Concern Over Slow Economic Rebound

YERUSHALAYIM
The Jerusalem Light train on Jaffa Street in downtown Jerusalem on March 24, 2020, Photo by Yonatan Sindel/Flash90 

Concerns over the economic impact of the coronavirus were heightened on Tuesday with the release of a Knesset report that forecasts the closure of some 70,000 businesses in 2020.

Taking into account about 30,000 businesses that are expected to open in the coming months, the country will see a net loss of 40,000 businesses, according to the findings of the Knesset Research and Information Center.

Rehiring of workers laid off during the coronavirus shutdown has not been as brisk as economists had hoped.

Unemployment at the end of May stood at 23.5%, or 960,000, the National Insurance Institute said, down from 27.5% at the end of April.

During May, 206,000 people who were laid off without pay returned to work, as compared to only 35,000 who went back to work in April. There are currently 738,000 registered jobseekers, indicating that 228,000 more people have returned to work since the start of June.

The Israel Employment Service said the situation is likely better than that, as some of those who have since returned to work have not yet been reported.

Minister of Economy and Industry Amir Peretz said on Tuesday: “The data showing the rate of return to work is still unsatisfactory and my concern is that by September there will still be 400,000 (10%) unemployed. Success is turning a crisis into an opportunity and we are working on a broad plan to train workers who will be swiftly integrated back into the workforce.”

Meanwhile, a presentation at a conference of the Israel Economics Association ranked Israel last among the developed countries for the scope of government aid measured as a percentage of GDP.

In a lecture at the conference, Prof.
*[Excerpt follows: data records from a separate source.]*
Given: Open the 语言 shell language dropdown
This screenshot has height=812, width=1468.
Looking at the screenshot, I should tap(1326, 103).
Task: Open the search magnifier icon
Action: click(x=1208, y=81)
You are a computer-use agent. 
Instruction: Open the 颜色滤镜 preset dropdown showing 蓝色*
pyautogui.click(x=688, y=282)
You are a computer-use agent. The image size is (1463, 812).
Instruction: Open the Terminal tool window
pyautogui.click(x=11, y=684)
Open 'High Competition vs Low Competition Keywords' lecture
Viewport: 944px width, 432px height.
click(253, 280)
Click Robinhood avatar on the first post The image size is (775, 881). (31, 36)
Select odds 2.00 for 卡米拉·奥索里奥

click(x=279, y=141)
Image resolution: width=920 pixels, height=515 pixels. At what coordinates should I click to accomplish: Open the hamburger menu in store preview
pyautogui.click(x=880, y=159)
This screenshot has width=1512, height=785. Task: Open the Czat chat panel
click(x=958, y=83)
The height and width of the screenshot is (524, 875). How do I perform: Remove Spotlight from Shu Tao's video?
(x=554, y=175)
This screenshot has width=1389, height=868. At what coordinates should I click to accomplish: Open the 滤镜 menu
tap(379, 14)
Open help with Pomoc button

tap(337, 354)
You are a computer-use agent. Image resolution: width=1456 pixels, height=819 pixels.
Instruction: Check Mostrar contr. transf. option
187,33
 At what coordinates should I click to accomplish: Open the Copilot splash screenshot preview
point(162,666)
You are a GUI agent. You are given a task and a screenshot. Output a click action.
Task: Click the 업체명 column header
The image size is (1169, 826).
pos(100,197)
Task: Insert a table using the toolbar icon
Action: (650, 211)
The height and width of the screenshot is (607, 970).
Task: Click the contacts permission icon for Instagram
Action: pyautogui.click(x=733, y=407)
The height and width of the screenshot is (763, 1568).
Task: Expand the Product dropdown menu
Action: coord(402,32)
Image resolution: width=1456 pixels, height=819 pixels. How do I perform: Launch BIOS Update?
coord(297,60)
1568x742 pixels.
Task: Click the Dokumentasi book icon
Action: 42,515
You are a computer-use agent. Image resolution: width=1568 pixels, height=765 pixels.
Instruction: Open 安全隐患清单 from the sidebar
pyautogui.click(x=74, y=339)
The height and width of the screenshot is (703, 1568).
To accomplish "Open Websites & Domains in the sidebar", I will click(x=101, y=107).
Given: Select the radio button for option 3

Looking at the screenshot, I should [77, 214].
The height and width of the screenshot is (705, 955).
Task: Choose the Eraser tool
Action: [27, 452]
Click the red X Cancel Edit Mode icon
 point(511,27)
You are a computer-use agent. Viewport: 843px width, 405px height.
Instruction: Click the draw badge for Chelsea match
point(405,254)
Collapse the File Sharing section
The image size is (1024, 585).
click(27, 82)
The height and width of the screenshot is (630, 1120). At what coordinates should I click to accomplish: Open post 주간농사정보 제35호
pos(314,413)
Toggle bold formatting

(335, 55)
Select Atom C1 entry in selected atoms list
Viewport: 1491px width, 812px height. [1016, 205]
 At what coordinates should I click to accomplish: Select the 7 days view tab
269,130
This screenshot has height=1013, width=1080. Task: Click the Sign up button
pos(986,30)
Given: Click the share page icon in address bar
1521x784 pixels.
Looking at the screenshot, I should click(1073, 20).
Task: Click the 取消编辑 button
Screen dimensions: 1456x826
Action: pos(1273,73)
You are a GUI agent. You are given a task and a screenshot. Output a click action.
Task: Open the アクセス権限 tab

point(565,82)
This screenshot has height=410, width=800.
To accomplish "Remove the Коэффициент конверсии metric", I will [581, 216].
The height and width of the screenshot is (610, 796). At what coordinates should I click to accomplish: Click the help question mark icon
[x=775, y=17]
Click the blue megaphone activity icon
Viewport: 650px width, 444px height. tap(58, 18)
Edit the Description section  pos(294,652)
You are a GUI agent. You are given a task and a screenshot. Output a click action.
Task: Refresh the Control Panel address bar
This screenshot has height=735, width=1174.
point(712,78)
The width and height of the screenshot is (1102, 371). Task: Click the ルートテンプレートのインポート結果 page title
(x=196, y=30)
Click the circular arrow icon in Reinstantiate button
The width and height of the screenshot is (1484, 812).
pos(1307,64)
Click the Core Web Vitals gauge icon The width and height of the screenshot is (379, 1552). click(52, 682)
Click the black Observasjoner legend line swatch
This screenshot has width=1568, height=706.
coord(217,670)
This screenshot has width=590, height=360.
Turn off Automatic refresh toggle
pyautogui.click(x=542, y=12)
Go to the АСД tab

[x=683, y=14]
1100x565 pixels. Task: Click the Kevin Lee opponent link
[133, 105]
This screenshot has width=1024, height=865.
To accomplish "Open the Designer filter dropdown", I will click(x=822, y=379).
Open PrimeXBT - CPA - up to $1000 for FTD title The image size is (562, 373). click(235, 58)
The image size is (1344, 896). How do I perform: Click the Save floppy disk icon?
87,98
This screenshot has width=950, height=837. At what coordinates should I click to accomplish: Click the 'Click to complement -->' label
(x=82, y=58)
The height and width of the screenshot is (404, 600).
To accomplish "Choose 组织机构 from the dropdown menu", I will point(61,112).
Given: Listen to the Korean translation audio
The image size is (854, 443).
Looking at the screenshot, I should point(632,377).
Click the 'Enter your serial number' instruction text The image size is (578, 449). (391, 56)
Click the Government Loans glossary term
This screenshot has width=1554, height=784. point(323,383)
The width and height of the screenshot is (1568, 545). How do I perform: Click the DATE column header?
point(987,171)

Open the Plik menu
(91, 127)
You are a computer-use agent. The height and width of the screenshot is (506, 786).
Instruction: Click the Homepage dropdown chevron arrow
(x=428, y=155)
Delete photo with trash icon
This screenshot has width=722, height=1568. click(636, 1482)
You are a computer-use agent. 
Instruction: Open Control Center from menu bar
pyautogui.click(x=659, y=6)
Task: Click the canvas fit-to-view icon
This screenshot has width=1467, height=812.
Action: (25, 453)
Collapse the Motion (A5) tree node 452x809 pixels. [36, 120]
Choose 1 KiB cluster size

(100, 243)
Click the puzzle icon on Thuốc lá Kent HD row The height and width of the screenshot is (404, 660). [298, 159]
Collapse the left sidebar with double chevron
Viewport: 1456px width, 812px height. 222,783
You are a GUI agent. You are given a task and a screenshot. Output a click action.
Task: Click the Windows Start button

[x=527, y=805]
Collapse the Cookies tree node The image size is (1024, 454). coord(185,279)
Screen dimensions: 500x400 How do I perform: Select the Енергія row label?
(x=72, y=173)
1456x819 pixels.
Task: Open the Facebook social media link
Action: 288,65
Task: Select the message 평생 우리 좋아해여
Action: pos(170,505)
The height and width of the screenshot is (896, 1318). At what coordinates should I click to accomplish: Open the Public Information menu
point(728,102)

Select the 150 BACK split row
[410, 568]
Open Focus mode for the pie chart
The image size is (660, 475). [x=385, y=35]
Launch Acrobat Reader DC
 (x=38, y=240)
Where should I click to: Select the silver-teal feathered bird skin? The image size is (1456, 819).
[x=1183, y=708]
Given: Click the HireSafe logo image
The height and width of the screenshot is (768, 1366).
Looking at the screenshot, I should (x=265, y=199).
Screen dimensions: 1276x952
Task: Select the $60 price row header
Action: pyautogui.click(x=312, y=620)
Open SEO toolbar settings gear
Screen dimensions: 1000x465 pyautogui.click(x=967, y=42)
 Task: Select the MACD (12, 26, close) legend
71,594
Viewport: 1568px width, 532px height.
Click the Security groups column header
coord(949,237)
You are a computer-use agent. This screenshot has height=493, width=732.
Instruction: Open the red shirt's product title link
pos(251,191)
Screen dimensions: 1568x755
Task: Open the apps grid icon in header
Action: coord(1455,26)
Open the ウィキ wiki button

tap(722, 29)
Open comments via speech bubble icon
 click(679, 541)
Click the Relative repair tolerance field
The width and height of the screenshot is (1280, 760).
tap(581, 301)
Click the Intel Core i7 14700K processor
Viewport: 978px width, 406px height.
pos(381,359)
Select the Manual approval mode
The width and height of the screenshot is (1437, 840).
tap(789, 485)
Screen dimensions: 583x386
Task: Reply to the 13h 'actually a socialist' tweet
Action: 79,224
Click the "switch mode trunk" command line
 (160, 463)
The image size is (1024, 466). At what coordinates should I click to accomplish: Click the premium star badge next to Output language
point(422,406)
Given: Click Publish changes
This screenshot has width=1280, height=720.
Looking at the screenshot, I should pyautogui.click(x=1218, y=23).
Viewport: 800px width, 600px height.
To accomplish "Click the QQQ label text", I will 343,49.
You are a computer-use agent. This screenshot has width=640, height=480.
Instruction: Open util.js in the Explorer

Martin Eichenbaum of Northwestern University warned Israeli policymakers against “fear of the budgetary cost of intervention,” the swelling of the state deficit due to large aid packages to hard-hit businesses and the unemployed.

“Government aid to the economy can be compared to a bridge laid over a chasm,” Eichenbaum said. “Since there is no way of knowing the length of the bridge required, you have to decide which risk is the greater – that the bridge will be too short, or too long.”

“The Israeli bridge looks less stable, less clear, and shorter-term than the bridges of the developed countries,” said another participant at the conference, Prof. Zvi Eckstein, dean of the Tiomkin School of Economics and head of the Aaron Institute for Economic Policy at the Interdisciplinary Center Herzliya.